This week's merger of Whitehouse Station, NJ-based Merck and Kenilworth, NJ-based Schering-Plough seems another example of throwing bad money after bad. After all, it was the Merck/Schering-Plough dream team that brought us Vytorin.

No one outside the scientific community had heard the term "surrogate endpoint" before Vytorin -- a cholesterol drug that combined Merck's statin drug Zocor (simvastatin) with Schering-Plough's anti-hyperlipidemic drug Zetia (ezetimibe) -- was marketed in 2004.

But it soon came to mean "the sun-was-in-my-eyes" as Merck/Schering-Plough sat on a Vytorin efficacy study for over a year tampering with its endpoints until Congress said time's up in 2008. Surprise! Vytorin was no better at unclogging arteries than generic simvastatin at a fifth of the cost.

In fact Vytorin was so worthless, Sen. Chuck Grassley (R-Iowa) asked the General Accounting Office to investigate why the FDA would approve a drug to reduce artery-clogging plaque that doesn't reduce artery-clogging plaque.

Congressmen Bart Stupak (D-MI) and John Dingell (D-MI) asked why Schering-Plough executive VP Carrie Smith Cox unloaded $28 million stock between the end of the stonewalled study and release of its results. (Maybe her stint at fen phen and HRT plagued Wyeth taught her when to head for the exits.) And why the brat pack drug reps on Cafepharma seemed to know about the study's results before the government!

States had questions of their own -- especially as Schering-Plough paid $31 million to Missouri in 2008 for bilking Medicaid with a different drug three years earlier. Who can say incorrigible?

And New York Attorney General Andrew Cuomo wondered whether the $21 million his state paid for Medicaid Vytorin prescriptions in only two years was Vioxx all over again as he sought to recoup $100 million from the first Merck scandal.

And it got worse. A second Vytorin study testing the drug's effectiveness in aortic stenosis showed Vytorin worthless in preventing aortic-valve and cardiovascular events but with a macabre dividend: it increased the chances of getting and dying from cancer.

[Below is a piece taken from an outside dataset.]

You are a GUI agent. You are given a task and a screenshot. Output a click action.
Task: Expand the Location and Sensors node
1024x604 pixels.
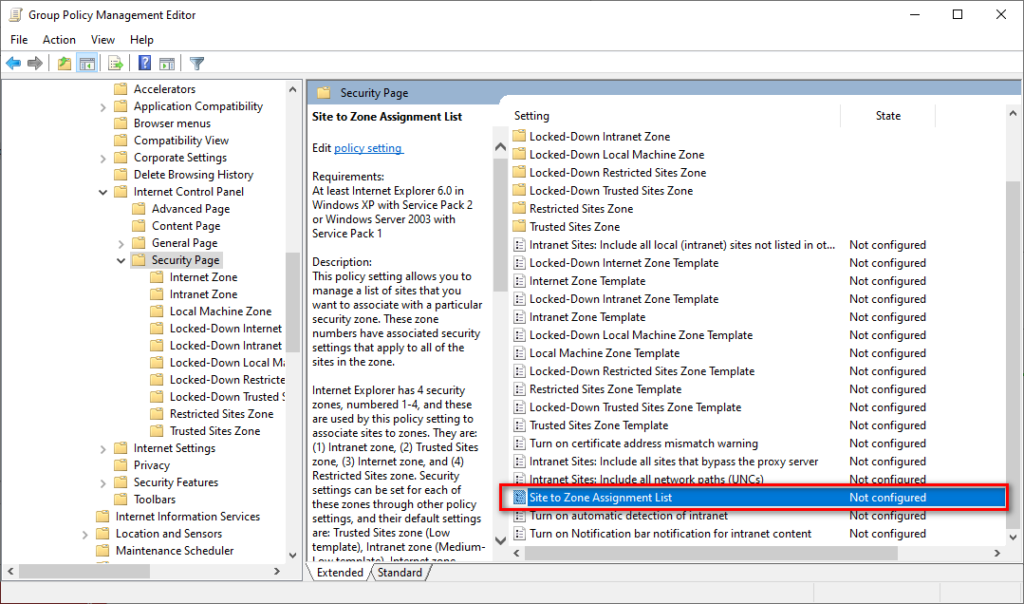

When the study results were integrated with two others trials, Vytorin only increased the risk of dying of cancer not getting it -- whew! -- and the FDA sounded an all-clear. But the New England Journal of Medicine (NEJM) said a cancer risk could not be discounted in a Sept. 2008 editorial.

The Vytorin scam came less than four years after the Vioxx scam in which Merck's superaspirin taken by 20 million was withdrawn from the market for doubling heart attack and stroke risk in 2004.

Court documents show that Merck researchers were well acquainted with Vioxx's "cardiovascular events" when they supplied the NEJM with phony heart attack data for the 2000 article that led to led its popularity and medical credibility. Oops

No wonder the NEJM filed a supporting brief in the recent Supreme Court Wyeth v. Levine case,

Who realizes today that up to 139,000 people had heart attacks and strokes on Vioxx and 50,000 died? Think ten Iraqs or one Vietnam.

Nor did Fosamax (alendronate) Merck's bone wonder drug have a happy ending.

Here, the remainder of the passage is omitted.